What this task involves:
Report how many lines in the entries below have the word "computer" in them, and give no other words.

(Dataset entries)
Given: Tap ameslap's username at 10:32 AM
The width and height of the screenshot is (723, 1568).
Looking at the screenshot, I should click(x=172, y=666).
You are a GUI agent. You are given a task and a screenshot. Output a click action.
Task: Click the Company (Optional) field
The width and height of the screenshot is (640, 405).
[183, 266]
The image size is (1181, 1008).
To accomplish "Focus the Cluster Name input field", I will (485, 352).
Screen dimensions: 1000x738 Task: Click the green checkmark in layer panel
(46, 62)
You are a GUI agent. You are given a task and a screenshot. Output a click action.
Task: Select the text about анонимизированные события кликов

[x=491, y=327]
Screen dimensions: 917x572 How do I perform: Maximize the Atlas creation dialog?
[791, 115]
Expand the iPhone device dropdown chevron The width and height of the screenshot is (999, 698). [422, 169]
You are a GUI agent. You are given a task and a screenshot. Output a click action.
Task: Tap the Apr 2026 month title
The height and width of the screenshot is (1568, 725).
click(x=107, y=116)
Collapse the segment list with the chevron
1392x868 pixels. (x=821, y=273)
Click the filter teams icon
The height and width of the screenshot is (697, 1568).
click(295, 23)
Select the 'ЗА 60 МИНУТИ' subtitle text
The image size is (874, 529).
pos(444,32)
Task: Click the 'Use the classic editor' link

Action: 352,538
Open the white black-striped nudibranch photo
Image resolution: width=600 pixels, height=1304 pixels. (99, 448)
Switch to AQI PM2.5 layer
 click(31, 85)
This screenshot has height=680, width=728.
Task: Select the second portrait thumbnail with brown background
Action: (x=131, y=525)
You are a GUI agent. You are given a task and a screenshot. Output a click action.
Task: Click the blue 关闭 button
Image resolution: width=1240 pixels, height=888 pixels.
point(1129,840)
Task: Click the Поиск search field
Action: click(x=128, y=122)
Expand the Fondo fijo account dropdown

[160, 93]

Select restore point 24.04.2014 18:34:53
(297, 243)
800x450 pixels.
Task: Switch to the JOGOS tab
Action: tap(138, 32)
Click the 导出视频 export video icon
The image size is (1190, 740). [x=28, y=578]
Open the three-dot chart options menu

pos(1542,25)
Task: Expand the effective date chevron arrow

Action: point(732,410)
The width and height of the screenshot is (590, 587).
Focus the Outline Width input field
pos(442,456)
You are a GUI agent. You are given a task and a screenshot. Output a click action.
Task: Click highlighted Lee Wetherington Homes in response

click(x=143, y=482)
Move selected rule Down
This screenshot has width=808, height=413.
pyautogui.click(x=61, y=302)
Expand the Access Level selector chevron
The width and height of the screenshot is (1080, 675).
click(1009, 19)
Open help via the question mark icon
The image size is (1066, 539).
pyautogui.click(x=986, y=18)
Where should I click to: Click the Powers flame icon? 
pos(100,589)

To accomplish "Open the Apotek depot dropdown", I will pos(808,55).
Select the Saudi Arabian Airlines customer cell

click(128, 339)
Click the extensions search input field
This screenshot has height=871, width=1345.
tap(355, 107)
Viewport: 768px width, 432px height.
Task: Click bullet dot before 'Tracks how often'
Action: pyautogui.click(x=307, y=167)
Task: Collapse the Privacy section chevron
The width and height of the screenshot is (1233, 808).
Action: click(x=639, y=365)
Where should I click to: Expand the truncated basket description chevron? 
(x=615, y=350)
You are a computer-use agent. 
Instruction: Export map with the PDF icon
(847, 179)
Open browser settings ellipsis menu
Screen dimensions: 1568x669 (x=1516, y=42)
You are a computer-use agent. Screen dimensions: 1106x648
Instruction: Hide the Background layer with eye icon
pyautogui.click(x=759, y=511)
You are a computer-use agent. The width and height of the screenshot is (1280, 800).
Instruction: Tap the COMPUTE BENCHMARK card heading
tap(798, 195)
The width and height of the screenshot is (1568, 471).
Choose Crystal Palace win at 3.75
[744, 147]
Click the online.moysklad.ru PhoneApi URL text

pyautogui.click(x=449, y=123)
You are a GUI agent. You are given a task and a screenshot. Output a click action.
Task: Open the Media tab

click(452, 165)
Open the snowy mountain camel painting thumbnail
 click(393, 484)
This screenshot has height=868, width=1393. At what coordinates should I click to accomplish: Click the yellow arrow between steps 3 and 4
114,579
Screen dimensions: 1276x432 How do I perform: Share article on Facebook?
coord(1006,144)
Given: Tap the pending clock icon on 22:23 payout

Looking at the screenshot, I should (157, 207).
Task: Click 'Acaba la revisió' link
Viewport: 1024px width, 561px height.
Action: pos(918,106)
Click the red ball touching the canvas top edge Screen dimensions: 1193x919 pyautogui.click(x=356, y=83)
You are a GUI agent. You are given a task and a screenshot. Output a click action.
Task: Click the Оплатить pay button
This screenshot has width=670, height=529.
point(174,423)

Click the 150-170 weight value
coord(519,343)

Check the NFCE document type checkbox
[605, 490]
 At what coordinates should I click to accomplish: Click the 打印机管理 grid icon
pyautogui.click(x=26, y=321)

Solution for this exercise:
3